### Supplied entries

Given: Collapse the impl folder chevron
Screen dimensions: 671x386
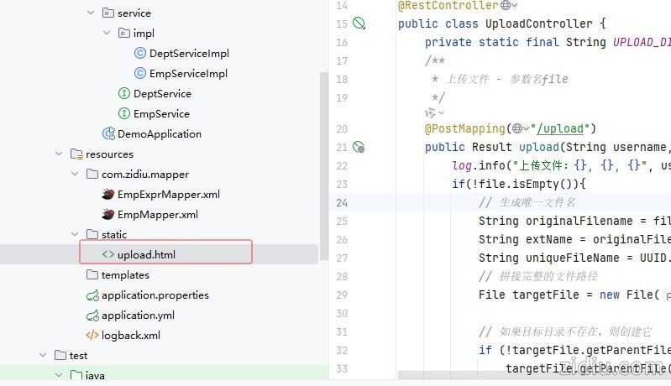Looking at the screenshot, I should (x=107, y=34).
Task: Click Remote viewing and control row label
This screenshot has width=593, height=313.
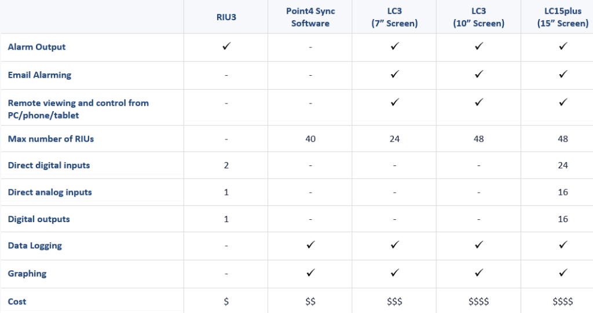Action: pos(78,109)
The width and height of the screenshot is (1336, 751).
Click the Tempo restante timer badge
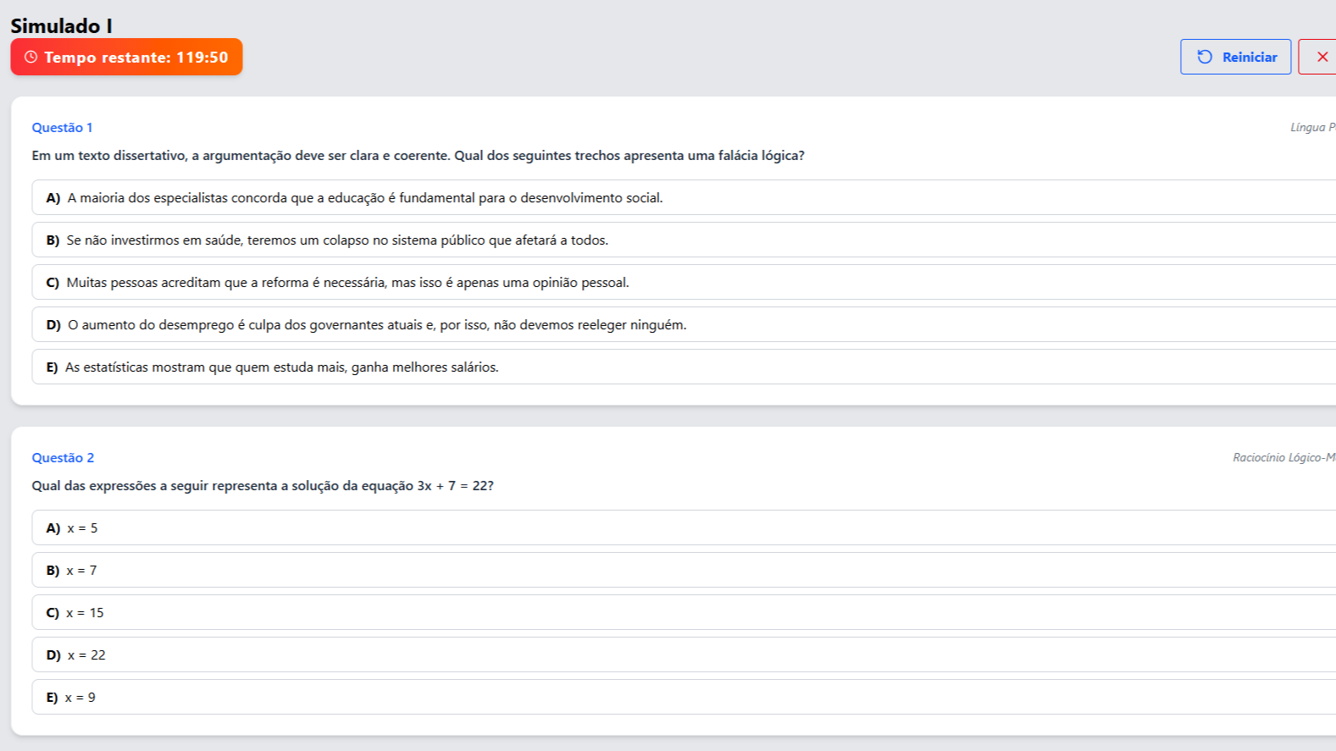(127, 58)

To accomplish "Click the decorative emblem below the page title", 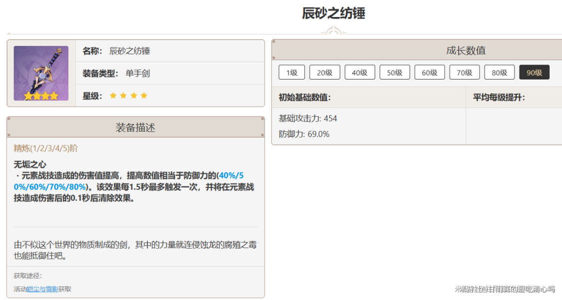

### Exercise aim
Take the listing above and print it exactly, apart from the pictures.

### Solution to the exercise
Given: Collapse the impl folder chevron
Screen dimensions: 671x386
Looking at the screenshot, I should (x=107, y=34).
Task: Click Remote viewing and control row label
This screenshot has width=593, height=313.
Action: pos(78,109)
The width and height of the screenshot is (1336, 751).
Click the Tempo restante timer badge
(127, 58)

To accomplish "Click the decorative emblem below the page title", 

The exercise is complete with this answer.